The Honeybee Lifecycle: Why It Makes Live Relocation the Right Call
January 28, 2025 · 4 min read

The case for live relocation starts with understanding what you are actually dealing with when a bee colony takes up residence in your wall. A hive is not a static nuisance. It is a living system with a structure that determines how removal should be done and whether the colony survives it.
Egg: the beginning
A honeybee queen lays each egg individually in a wax cell. At peak season she can lay upward of 1,500 eggs per day, a rate documented in USDA and university extension research on honeybee colony dynamics. Eggs are laid standing upright in the cell and hatch after three days into larvae. The type of bee that emerges, whether worker, drone, or queen, is determined by what happens in the next stage, not by the egg itself.
Larva: the feeding stage
All larvae receive royal jelly for the first three days after hatching. Royal jelly is a glandular secretion produced by young worker bees; it triggers rapid growth and development in all larvae alike. After the first three days, the developmental paths diverge: larvae destined to become workers and drones transition to a diet of pollen and nectar. A larva that continues on royal jelly exclusively develops into a queen. Nutrition during this larval window, not genetics alone, determines caste, a finding supported by research into epigenetic regulation of gene expression in honeybees. The larval stage lasts approximately five to six days before the cell is sealed.
Pupa: development inside the capped cell
Inside the sealed wax cell, the larva undergoes complete metamorphosis, taking approximately 12 days for a worker bee. Wings, compound eyes, antennae, legs, and the internal structures specific to the bee's adult role all develop during this stage. When development is complete, the adult bee chews through the wax cap and emerges.
Adult: three roles, one colony
Workers, infertile females, make up the majority of every colony. A peak-season colony can contain 30,000 to 60,000 workers. They progress through roles over their lifetime: nursing larvae and maintaining the hive in early weeks, then building comb, guarding the entrance, and finally foraging for nectar and pollen. A summer worker bee lives approximately six weeks.
Drones, males, exist to mate with a new queen from another colony. They do not forage, build, or defend. In fall, workers drive unmated drones from the hive as resources tighten.
The queen is the colony's reproductive core. A mated queen can live for several years and is the source of nearly all eggs that sustain the colony's population. This is the biological fact that makes queen-centered live removal work: the colony follows the queen. When the queen is successfully captured and placed in a hive box at a new location, the workers follow her.
Why complete removal matters
When a colony is exterminated in place without comb removal, the biological problem is not solved; it is deferred. Honeycomb inside a wall, whether the colony survives or not, melts in summer heat, drains into the wall structure, ferments, and broadcasts a pheromone profile to passing scout bees that registers as "established hive here." That scent can draw new colonies to the same wall cavity for years. Complete removal, including colony, comb, and brood, is what closes the loop.

* * * * * * * * *

Quote the stretch of the honeybee lifecycle article from "Drones, males, exist" through "as resources tighten.". You won't need the data below for anything.

* * * * * * * * *

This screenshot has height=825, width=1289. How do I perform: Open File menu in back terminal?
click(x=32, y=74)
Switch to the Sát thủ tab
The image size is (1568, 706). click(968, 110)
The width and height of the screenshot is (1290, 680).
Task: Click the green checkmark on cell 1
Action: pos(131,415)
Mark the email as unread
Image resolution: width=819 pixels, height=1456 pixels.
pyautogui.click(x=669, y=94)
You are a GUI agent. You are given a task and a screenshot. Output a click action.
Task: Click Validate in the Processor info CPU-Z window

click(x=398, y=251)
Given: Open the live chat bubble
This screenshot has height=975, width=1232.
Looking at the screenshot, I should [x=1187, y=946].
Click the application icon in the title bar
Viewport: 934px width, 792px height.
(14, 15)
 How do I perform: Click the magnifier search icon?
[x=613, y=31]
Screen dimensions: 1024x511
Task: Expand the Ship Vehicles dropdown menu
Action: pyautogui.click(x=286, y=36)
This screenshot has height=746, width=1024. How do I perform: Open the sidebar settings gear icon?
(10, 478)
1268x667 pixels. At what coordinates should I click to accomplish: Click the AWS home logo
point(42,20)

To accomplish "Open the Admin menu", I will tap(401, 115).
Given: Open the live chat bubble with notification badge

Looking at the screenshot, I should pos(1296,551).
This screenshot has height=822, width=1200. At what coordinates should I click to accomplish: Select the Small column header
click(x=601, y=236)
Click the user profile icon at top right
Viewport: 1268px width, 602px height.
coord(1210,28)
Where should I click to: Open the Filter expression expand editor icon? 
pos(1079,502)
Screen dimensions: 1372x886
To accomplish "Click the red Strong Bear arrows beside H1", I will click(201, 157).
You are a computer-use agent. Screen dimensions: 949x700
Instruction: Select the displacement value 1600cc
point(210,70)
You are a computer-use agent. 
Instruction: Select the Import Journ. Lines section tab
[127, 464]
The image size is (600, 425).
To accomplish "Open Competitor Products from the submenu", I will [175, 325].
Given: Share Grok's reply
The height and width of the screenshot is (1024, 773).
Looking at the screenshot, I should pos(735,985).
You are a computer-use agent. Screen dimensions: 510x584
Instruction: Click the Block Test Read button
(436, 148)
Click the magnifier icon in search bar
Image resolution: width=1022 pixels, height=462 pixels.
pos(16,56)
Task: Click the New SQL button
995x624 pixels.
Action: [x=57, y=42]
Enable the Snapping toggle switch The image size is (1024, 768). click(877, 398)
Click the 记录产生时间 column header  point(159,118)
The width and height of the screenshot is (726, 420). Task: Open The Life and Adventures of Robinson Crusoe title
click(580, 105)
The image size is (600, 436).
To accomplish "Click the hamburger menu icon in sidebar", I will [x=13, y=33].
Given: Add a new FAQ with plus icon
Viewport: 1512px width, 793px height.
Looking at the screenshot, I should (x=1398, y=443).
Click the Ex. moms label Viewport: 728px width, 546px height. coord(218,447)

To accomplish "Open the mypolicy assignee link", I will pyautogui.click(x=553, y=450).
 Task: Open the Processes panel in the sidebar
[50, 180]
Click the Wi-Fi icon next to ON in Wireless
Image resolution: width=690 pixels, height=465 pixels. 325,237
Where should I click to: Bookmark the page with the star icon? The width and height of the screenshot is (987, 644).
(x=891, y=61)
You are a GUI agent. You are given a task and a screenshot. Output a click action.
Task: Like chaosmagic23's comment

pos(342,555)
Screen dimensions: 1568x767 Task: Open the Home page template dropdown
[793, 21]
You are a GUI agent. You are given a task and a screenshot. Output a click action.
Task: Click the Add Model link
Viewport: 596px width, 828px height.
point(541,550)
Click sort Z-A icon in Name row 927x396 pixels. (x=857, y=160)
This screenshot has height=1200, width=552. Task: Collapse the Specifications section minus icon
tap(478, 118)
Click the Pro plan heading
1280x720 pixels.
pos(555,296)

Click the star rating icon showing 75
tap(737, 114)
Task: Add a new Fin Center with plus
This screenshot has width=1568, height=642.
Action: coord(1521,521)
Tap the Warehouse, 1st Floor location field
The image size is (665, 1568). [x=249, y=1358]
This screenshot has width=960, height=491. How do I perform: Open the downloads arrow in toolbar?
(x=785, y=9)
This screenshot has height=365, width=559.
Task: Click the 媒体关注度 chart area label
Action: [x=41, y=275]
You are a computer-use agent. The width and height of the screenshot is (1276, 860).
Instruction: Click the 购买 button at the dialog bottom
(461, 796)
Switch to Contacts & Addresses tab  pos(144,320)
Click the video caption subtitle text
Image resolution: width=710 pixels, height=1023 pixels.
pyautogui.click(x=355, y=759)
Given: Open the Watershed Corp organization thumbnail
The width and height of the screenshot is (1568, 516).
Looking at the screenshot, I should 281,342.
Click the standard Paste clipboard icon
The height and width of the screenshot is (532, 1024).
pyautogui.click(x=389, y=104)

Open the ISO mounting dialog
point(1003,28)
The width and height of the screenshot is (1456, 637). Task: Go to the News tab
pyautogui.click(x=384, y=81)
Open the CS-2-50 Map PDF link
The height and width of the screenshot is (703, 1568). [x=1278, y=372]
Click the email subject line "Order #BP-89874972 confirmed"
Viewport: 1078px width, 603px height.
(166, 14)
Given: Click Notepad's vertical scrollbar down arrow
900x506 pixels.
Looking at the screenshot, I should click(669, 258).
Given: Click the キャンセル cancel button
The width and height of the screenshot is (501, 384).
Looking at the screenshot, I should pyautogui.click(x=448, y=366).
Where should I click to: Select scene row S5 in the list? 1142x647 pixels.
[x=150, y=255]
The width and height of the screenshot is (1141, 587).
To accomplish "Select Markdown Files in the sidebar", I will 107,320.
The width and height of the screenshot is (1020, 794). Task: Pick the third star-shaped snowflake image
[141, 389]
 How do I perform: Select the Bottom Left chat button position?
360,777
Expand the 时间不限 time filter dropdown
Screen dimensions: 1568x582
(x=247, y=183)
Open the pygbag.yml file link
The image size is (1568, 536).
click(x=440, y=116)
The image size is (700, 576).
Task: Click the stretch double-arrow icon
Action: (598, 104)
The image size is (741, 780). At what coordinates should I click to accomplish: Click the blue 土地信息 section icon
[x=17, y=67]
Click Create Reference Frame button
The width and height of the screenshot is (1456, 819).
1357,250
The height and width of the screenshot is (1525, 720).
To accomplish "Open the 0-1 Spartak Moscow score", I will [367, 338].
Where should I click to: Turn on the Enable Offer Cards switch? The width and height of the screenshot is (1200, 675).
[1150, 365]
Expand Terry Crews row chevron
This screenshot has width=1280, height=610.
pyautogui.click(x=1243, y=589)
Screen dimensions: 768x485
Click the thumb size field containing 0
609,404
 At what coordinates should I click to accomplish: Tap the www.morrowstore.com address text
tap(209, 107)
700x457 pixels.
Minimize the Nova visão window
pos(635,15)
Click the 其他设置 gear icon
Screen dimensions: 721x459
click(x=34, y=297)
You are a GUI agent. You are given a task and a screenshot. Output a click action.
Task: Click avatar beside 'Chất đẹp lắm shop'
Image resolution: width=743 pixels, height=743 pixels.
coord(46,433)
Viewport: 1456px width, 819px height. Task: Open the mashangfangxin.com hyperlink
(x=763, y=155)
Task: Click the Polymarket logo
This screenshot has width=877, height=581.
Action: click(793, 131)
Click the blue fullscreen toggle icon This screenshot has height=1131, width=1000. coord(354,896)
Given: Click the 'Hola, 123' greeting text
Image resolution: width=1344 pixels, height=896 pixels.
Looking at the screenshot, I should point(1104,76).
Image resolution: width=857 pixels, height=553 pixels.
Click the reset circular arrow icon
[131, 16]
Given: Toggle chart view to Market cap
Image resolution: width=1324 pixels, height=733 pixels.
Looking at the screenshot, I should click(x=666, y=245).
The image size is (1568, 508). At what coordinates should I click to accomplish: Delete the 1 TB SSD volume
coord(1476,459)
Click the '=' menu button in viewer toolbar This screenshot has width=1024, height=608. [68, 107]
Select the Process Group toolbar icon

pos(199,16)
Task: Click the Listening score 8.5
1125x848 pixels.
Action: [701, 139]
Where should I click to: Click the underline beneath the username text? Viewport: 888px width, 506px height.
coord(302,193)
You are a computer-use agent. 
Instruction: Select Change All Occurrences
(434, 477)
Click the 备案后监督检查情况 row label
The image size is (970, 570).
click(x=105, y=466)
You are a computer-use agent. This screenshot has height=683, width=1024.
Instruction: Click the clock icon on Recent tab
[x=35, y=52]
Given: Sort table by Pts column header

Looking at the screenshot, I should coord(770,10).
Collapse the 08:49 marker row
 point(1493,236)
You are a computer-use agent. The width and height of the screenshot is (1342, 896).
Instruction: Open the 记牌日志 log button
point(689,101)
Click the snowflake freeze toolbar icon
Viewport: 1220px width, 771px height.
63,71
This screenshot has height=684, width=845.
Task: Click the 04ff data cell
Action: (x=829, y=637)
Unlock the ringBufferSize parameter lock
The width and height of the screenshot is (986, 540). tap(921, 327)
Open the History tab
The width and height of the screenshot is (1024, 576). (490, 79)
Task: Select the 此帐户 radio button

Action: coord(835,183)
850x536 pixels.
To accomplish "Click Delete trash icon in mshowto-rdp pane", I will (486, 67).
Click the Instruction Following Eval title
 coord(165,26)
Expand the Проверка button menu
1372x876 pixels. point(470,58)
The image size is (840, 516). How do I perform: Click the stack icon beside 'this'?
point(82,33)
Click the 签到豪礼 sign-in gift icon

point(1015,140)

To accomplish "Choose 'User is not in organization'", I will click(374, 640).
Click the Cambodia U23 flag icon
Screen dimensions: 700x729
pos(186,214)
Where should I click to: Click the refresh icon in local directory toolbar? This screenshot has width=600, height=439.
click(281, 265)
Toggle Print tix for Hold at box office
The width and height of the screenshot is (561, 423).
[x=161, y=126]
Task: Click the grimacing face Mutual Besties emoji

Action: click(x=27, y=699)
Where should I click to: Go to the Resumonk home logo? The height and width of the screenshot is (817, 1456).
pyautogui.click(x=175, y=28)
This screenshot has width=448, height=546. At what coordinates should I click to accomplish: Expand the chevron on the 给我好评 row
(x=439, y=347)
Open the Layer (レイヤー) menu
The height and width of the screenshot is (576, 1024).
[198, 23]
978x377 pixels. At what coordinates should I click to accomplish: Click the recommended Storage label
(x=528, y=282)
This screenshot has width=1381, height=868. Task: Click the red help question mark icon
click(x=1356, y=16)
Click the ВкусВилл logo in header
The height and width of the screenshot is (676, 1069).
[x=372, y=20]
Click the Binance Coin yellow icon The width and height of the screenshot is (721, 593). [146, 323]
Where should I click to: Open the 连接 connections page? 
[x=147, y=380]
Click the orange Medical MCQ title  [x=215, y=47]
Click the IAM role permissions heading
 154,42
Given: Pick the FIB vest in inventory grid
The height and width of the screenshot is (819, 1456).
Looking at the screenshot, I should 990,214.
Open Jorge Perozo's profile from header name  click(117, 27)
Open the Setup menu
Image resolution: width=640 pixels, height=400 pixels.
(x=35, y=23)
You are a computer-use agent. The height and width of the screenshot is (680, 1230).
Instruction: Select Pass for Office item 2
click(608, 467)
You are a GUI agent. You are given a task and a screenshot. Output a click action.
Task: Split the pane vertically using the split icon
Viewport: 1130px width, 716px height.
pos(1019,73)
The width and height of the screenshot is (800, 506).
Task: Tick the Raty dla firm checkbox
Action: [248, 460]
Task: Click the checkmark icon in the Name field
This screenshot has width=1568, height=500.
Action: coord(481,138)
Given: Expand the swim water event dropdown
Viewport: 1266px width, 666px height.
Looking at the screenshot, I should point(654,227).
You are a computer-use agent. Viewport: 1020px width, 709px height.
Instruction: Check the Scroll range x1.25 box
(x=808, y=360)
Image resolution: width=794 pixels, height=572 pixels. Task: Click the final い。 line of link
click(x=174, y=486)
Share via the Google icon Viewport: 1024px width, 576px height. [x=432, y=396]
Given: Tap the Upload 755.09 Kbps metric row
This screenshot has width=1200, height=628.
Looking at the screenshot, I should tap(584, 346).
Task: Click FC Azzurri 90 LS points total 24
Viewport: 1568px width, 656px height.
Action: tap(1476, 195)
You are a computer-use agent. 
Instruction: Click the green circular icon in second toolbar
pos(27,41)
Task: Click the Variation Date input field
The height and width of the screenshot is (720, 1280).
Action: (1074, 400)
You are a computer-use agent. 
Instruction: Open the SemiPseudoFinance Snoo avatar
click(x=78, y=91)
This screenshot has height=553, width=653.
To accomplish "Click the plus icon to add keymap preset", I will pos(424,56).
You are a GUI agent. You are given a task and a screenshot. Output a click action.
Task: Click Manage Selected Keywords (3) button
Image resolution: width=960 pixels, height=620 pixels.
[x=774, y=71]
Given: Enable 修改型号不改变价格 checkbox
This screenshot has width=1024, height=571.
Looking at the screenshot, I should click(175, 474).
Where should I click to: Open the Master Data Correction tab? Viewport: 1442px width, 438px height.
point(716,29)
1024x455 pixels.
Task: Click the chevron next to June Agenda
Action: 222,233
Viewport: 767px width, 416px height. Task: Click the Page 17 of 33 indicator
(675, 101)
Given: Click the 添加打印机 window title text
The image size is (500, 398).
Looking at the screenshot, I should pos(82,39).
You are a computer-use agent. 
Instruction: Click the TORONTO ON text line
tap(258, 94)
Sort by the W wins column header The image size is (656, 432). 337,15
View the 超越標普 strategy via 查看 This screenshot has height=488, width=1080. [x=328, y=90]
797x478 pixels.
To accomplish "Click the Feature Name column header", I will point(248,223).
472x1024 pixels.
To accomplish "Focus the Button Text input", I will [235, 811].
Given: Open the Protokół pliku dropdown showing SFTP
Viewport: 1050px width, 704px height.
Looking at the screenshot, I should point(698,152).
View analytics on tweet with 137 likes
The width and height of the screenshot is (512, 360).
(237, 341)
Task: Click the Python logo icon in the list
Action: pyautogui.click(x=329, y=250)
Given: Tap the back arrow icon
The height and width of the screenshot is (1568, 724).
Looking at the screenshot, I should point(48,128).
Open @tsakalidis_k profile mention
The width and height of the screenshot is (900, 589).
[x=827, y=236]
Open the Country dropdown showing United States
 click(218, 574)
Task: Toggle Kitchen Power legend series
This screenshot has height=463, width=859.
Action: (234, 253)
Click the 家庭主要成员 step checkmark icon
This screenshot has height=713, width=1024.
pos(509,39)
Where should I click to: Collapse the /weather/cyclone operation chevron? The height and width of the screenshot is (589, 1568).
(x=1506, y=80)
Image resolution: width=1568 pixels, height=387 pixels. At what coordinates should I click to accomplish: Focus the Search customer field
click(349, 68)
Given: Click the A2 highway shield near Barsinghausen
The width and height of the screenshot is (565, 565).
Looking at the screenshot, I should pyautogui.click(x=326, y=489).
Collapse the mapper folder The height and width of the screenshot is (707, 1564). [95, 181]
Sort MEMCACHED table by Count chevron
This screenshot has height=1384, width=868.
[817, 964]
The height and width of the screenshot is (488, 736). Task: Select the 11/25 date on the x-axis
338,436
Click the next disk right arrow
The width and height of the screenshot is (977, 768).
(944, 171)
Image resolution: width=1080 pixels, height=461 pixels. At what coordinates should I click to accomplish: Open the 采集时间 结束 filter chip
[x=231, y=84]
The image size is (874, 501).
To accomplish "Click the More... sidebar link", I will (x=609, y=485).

* * * * * * * * *

→ **Reply to the exercise**
Drones, males, exist to mate with a new queen from another colony. They do not forage, build, or defend. In fall, workers drive unmated drones from the hive as resources tighten.